## begin DATASET EXTRACT

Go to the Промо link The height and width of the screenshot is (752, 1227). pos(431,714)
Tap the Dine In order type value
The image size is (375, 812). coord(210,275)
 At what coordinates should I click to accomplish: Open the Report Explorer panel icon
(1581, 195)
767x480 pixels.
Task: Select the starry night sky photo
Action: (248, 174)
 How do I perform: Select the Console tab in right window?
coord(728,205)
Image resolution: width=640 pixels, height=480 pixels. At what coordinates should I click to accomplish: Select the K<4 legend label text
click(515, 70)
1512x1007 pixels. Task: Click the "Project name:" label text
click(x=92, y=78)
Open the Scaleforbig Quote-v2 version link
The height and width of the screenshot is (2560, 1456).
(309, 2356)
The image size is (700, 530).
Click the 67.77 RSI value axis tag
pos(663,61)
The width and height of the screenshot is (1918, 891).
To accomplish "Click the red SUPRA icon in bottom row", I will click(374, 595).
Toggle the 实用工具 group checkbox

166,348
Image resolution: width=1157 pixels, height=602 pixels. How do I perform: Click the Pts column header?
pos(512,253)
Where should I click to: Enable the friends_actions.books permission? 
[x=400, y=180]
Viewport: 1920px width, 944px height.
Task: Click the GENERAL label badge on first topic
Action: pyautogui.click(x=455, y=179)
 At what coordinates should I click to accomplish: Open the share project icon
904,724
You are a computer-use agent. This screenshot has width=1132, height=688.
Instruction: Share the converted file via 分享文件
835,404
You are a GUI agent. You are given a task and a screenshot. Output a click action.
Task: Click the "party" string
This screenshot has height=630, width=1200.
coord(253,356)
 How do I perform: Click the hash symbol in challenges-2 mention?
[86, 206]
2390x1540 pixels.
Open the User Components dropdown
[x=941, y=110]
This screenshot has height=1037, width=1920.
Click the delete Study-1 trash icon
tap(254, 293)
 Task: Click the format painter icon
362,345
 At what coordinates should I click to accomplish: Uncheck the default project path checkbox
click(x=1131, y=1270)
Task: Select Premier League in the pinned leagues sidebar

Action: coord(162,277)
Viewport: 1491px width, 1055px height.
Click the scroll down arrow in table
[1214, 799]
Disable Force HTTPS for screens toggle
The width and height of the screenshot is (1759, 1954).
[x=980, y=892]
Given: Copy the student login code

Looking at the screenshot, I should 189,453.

## end DATASET EXTRACT

(YOUR OBJECTIVE):
Please state how many lines in the data above contain the string "perform", giving only the number.

(SOLVED EXERCISE):
3